India-'s first unmanned mission to the moon- Chandrayaan 1- which was believed lost, is still orbiting the moon, say NASA scientists.

India's first unmanned mission to the moon- Chandrayaan 1- which was believed lost, is still orbiting the moon, say NASA scientists. In April 2003 over 100 eminent Indian scientists in the fields of planetary and space sciences, Earth sciences, physics, chemistry, astronomy, astrophysics and engineering and communication sciences discussed and approved the Task Force recommendation to launch an Indian probe to the Moon. Six months later, in November, the Indian government gave the nod for the mission.

Chandrayaan-1, India's first lunar probe, was launched by Indian Space Research Organisation on PSLV-XL rocket, serial number C11, on 22 October 2008 from Satish Dhawan Space Centre, Sriharikota, Nellore District, Andhra Pradesh. The vehicle was successfully inserted into lunar orbit on 8 November 2008.

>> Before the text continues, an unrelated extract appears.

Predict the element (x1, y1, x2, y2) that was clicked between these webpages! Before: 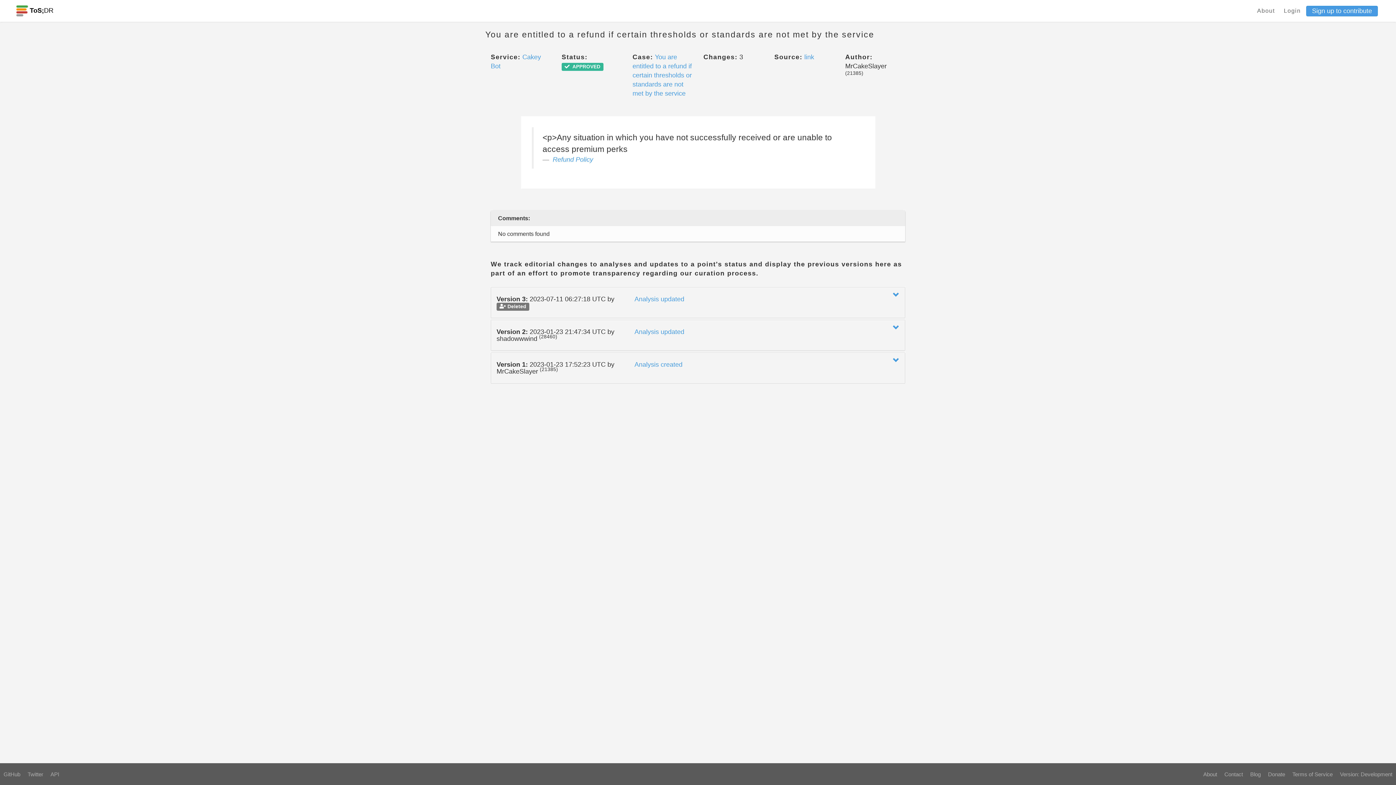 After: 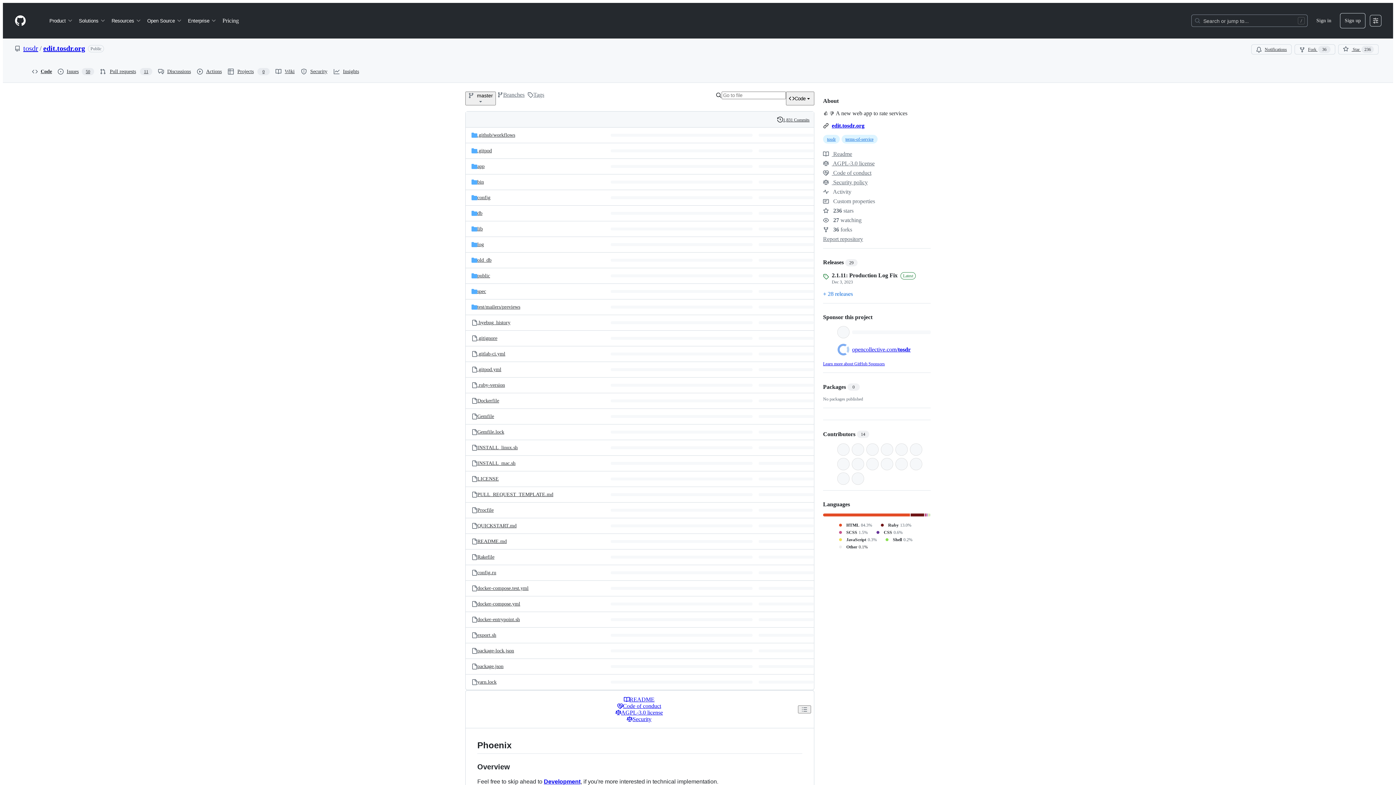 Action: label: GitHub bbox: (0, 770, 24, 778)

On 14 November 2008, the Moon Impact Probe separated from the Chandrayaan orbiter at 20:06 and struck the south pole in a controlled manner, making India the fourth country to place its flag on the Moon. The probe hit near the crater Shackleton at 20:31, ejecting sub-surface soil that could be analysed for the presence of lunar water ice.

The estimated cost for the project was $57 million. The satellite had a mass of 1,380 kg (3,040 lb) at launch and 675 kg (1,488 lb) in lunar orbit. It carried high resolution remote sensing equipment for visible, near infrared, and soft and hard X-ray frequencies. Over a two-year period, it was intended to survey the lunar surface to produce a complete map of its chemical characteristics and three-dimensional topography.

Chandrayan-1 reported evidence of large quantities of water on the moon's surface in 2009. The satellite made more than 3400 orbits around the moon. After almost a year, the orbiter started suffering from several technical issues including failure of the star sensors and poor thermal shielding, Chandrayaan stopped sending radio signals at 01:30 IST on 29 August 2009 shortly after which, the ISRO officially declared the mission over.

Chandrayaan-2 is India's second lunar exploration mission after Chandrayaan-1. Developed by the ISRO, the mission is planned to be launched to the Moon by a Geosynchronous Satellite Launch Vehicle (GSLV Mk II). It includes a lunar orbiter, lander and rover, all developed by India. ISRO is planning to launch Chandrayaan-2 in the first quarter of 2018.